(Michael A. Fletcher) Nearly 300,000 former truckers and their families would suffer significant losses under a proposal that uses a controversial new law to cut once sacrosanct pension benefits.
The huge Central States Pension Fund, which administers retirement benefits for some former and current Teamster truckers, said the reductions are the only way to save the plan from insolvency.
“A realistic rescue plan is needed now,” said Thomas C. Nyhan, executive director of the Central States Pension Fund. “The longer we wait to act, the larger the benefit reductions will have to be.”
Under the proposal, pensions for Central States’ 407,000 participants would be cut by an average of nearly 23 percent. But the pain would be distributed unevenly. Some participants, including the disabled, would not be subject to reductions. Older retirees would generally receive smaller cuts, while those who worked for defunct companies that did not keep pace with their pension funding obligations would face steeper reductions.
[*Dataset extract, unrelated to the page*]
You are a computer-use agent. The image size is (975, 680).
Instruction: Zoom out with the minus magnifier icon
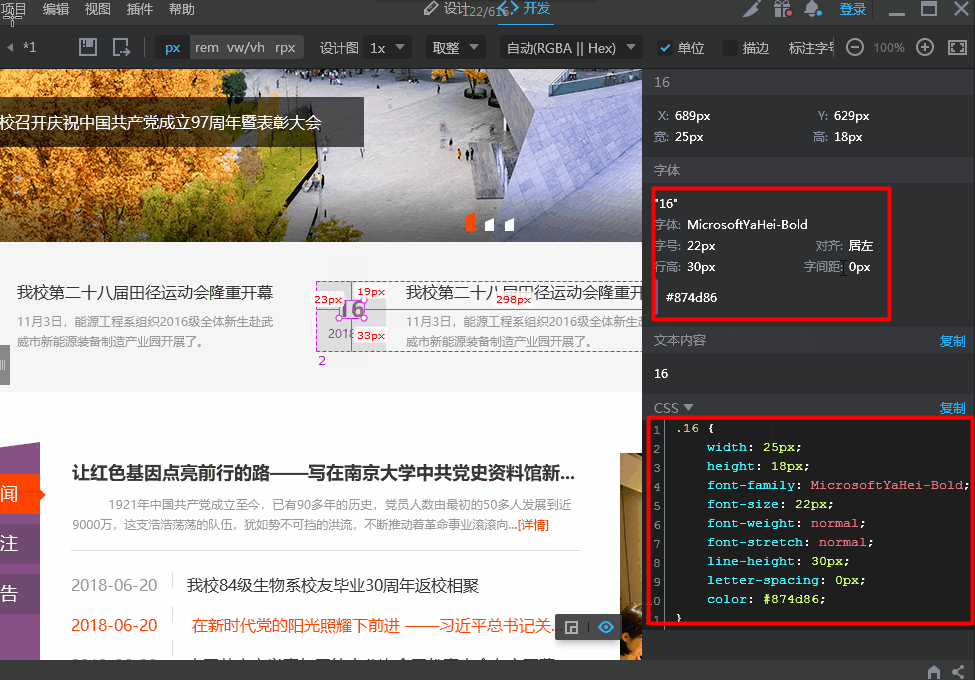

The proposed cuts were detailed in a plan submitted to the Treasury Department late last month. In it, Central States said the reduced number and increased age of its participants have left it paying out $3.46 for every dollar it takes in. The result is that the plan is disbursing $2 billion more in benefits than it takes in through employer contributions each year.
Officials say the pension plan was hurt by significant membership losses after the trucking industry was deregulated in the 1980s. Central States also suffered catastrophic investment losses during the stock market crash that accompanied the Great Recession. Since then, its investments have returned about 13 percent a year, but that has not been enough to return it to sound footing. Without changes in its benefit formula, the pension plan is on course to be insolvent by 2026, Nyhan said.
An estimated 1 million people, including many retirees, are in multi-employer pension plans that federal officials say are in danger of running out of money in the near future. Multi-employer plans are formed by businesses and unions that join forces to provide pension coverage for working-class Americans, including truck drivers, grocery store clerks and construction workers.
If some of the larger multi-employer plans are allowed to collapse, the federal insurance fund that protects them could also collapse. Given that, a coalition of plan trustees and unions said the only way to salvage the most distressed pension plans is to allow them to cut retirement benefits before they run out of money.
The law was enacted in the face of strident opposition from some unions and pension advocates, who argued that allowing plans to cut retiree benefits violates the core promise of traditional pensions: that they would provide a defined benefit for life.
Now that the first pension plan is moving to make cuts, opponents’ anger has been rekindled.
“Pension fund participants and beneficiaries did not cause the problem of underfunding,” James P. Hoffa, general president of the International Brotherhood of Teamsters, wrote in a letter to Central States. “They worked day in and day out to earn their pension credits. It is monstrously unfair that they will end up holding the short end of the stick.”
Some union leaders and their supporters, including Democratic presidential candidate Bernie Sanders, say the government should step in to shore up the pension funds. Sanders, an independent senator from Vermont, has introduced a bill that would repeal the measure allowing pensions to be cut.
Nyhan said Central States would embrace that solution as well. The problem, he said, is that it appears to be a political impossibility.
Treasury has 225 days to evaluate Central States’ plan to trim pensions. If officials approve the reductions, the cuts would then be voted on by plan participants. But even if participants vote the plan down, the law says it could still be imposed for the sake of protecting the broader pension guarantee system.